Introduction
We live in an age obsessed with performance, productivity, and persuasion. But if you scratch beneath the surface of most leadership breakdowns, you’ll find something deeper: a failure to connect.
That connection doesn’t come from charisma or competence. It comes from meeting three fundamental human needs in others.
I call them the Three S’s:
– Security
– Significance
– Self-Worth
Whether you’re a leader, a coach, or a trusted adviser, understanding and honouring these needs will transform how others experience you—and how deeply they trust you.
Security looks different to each person. For some, it’s wealth. For others, it’s control. But both can vanish quickly. The global pandemic reminded us how fragile our sense of control really is—leaders lost businesses, professionals were furloughed, families were separated. All the systems we trusted were suddenly uncertain.
Some people seek security in control. Think of a high-performing executive who micromanages every aspect of their team—not because they don’t trust others, but because they’re terrified of failure. Beneath control is often fear. And where fear leads, trust disappears.
So what truly gives us a sense of security?
It’s not power, position, or planning—it’s unconditional acceptance. It’s knowing we are safe in a relationship, not for our output but for who we are. That doesn’t mean sentimentality. It means holding the intention of the other person’s good, even at cost to ourselves.
When someone senses that your agenda includes their wellbeing, their guard lowers. Trust grows. Rapport becomes real.
We all want to know that we matter.
Job titles, blue ticks, and follower counts offer temporary significance—but take them away and the illusion crumbles. Just ask any tech leader suddenly ousted from their company, or a once-celebrated athlete now navigating life off the podium.

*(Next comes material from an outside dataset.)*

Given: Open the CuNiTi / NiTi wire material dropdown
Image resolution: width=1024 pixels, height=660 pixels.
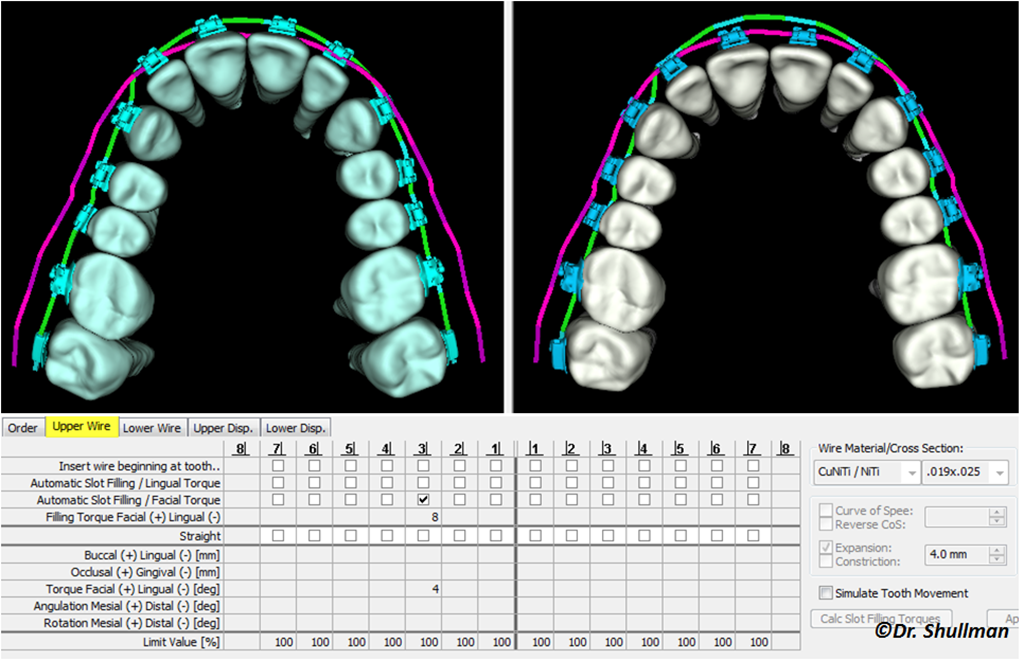Looking at the screenshot, I should [x=867, y=472].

I once worked with a woman in her thirties. On the surface, she had everything: a young family, a career, stability. But inside, she felt invisible—doing everything for everyone and feeling appreciated by no one. Her depression wasn’t just exhaustion. It was a starvation of significance.
The origin traced back to childhood—early emotional neglect and a belief that she didn’t matter. That belief filtered every experience.
You couldn’t possibly know all this history when trying to build rapport with someone like her—but you can avoid triggering it by following one key principle:
Leave others feeling important.
Help people hold on to their sense of value. Often, this simply requires full attention, empathy, and affirmation.
Self-worth is deeper than significance. Significance is about what we do. Self-worth is about who we are.
In recent years, we’ve seen public figures fall hard—not because they lost their audience, but because they lost their anchor. Think of the emotional turmoil faced by leaders like Jacinda Ardern, who stepped down from the highest political office in New Zealand—not out of scandal, but depletion.
We don’t just want to be useful—we want to be valued. And valued not just for our performance, but for our presence.
To build rapport, show others they matter even when they’re not ‘delivering.’ It’s choosing to listen before giving advice. It’s acknowledging their perspective before pitching yours.
One powerful truth:
When people feel understood, they become more open to understanding you.
Why This Matters in Leadership
In our Trusted Adviser workshops, we often simulate real coaching conversations. Afterward, I ask one simple question:
“Did the adviser make you feel loved, important, and valued?”
Too often, the answer is no.
This isn’t just about empathy, it’s about effectiveness. You can’t lead people if you don’t connect with them. You can’t build trust if they don’t feel safe, seen, and significant in your presence.